On Thursday, we went to a market called the “Border Festival.” The fair had many products and foods that came from neighboring countries like Burma, Laos, and Thailand. It was interesting to see what was there, but we forgot that Chinese tourists love taking pictures of foreign kids. If we paused to fix a shoe or wipe a nose, it only took a matter of seconds before a crowd of people would gather around us to take pictures of the kids and ask a million questions. Needless to say, we didn’t stay long!

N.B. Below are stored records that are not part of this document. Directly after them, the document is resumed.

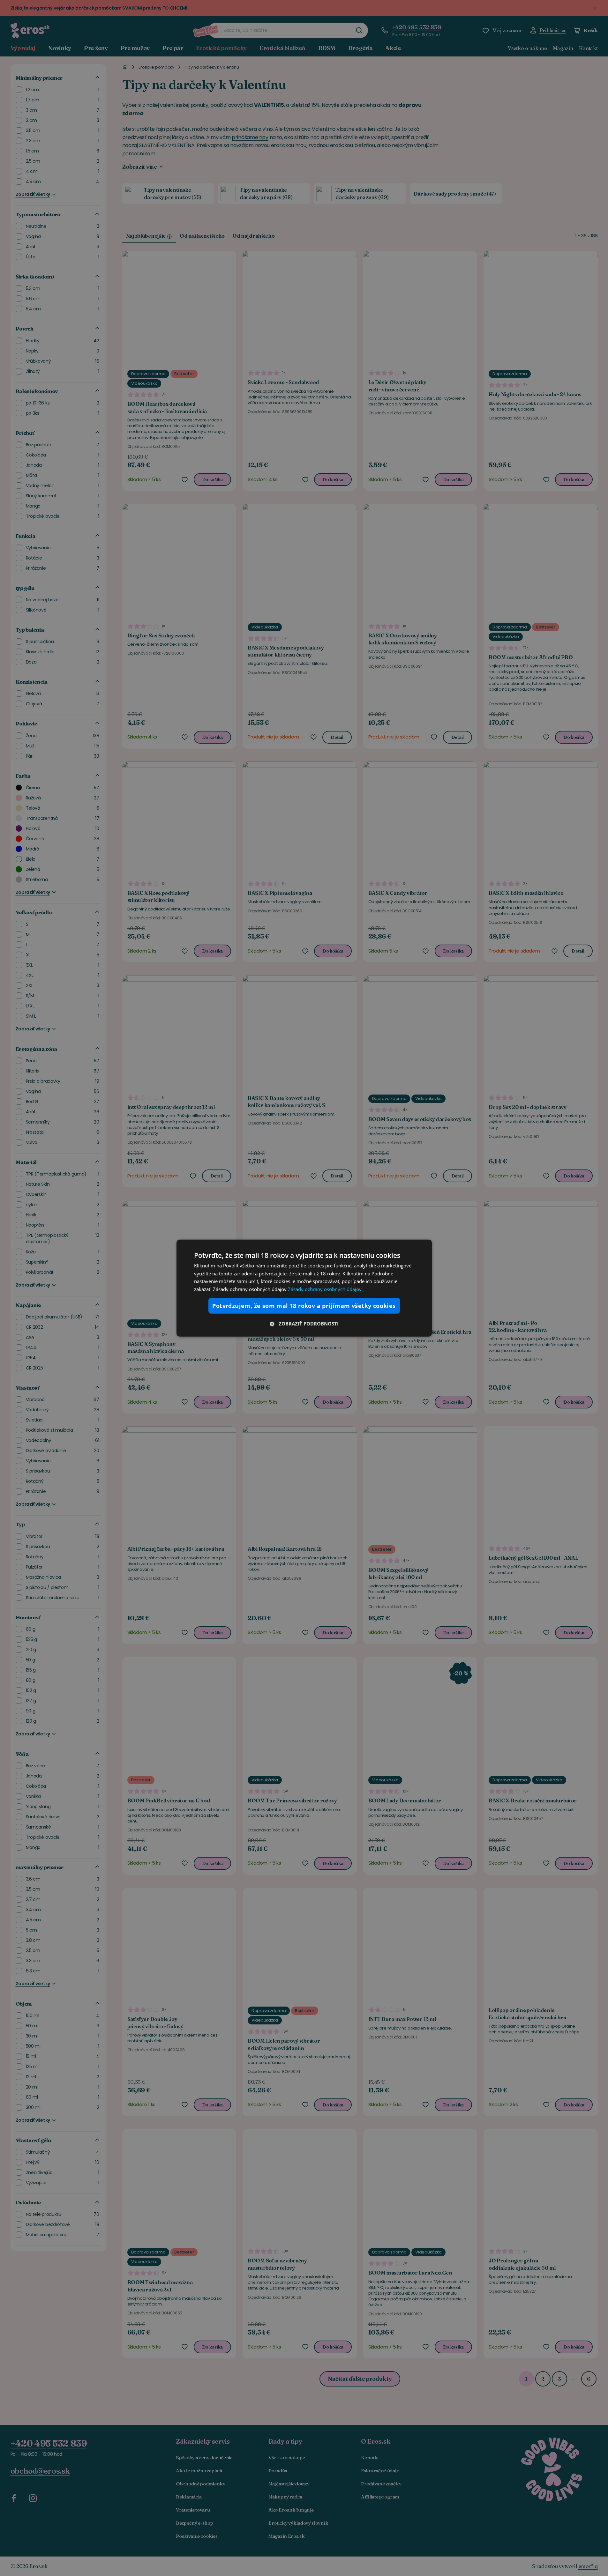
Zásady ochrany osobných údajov (325, 1289)
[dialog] (304, 1287)
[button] (304, 1323)
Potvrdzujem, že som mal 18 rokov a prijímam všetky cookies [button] (303, 1306)
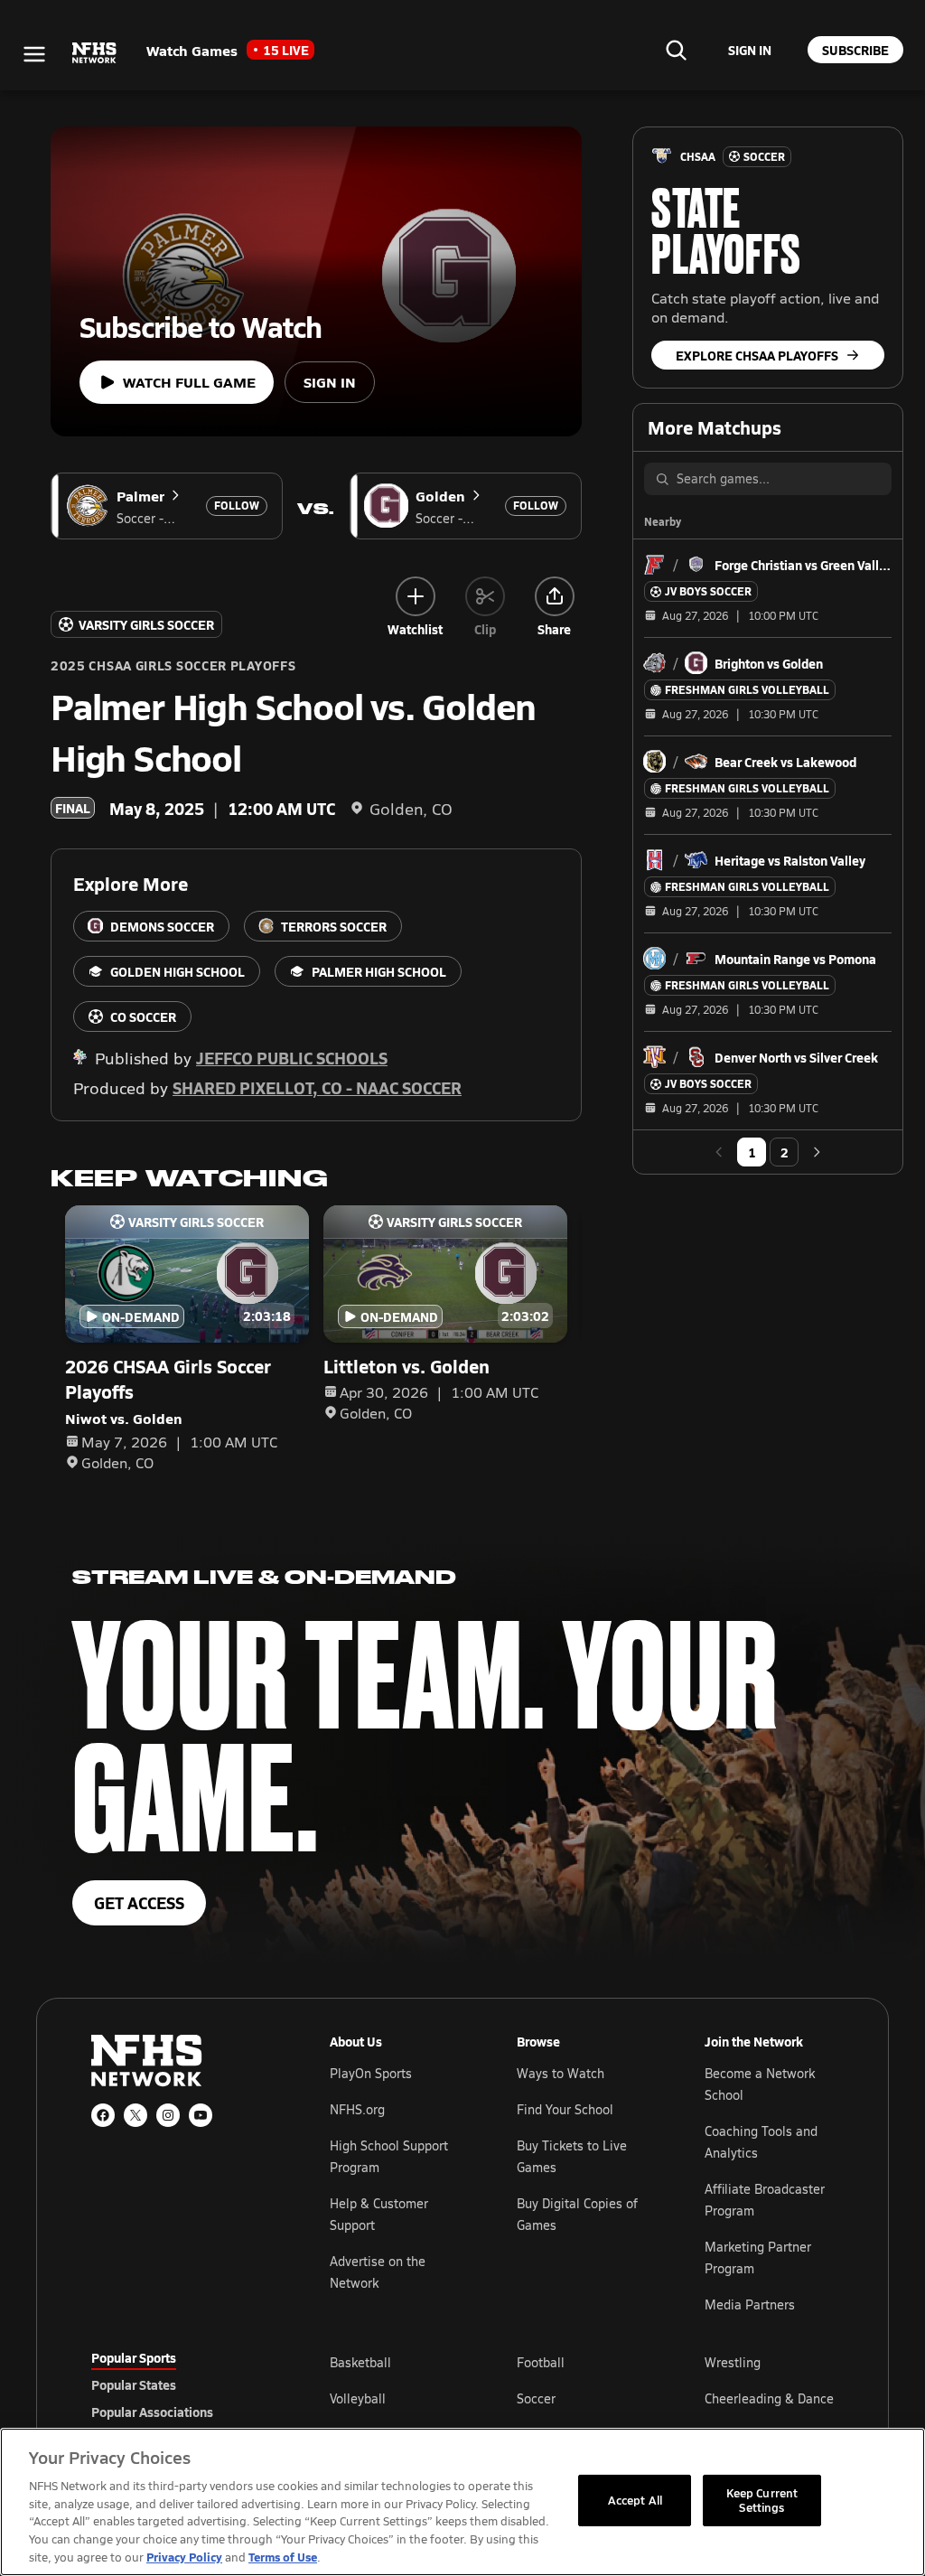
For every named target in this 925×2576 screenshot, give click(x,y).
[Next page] (816, 1152)
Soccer (536, 2398)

Friday was the big water splashing day when the whole town turns into one big water fight. In fact, Cameron went to the market early that morning and was twice squirted by adults carrying water guns. In town, there is a large open area with a huge fountain where thousands of people go to all throw water at each other. Again, I would love to see it someday, but we have heard that if you are a foreigner, then everyone wants to throw water at you. It sounds like fun, but it can get scary if you can’t catch a breath in between douses. Therefore, we chose to stick around our quiet neighborhood on the edge of town and have a water fight with our friends. It is supposed to be more for the kids than anything, but I think the adults were having the most fun. In fact, the younger kids including our two little ones ended up sitting on the side because the adults and older kids got a little rowdy blasting each other with water guns and throwing buckets of water at each other.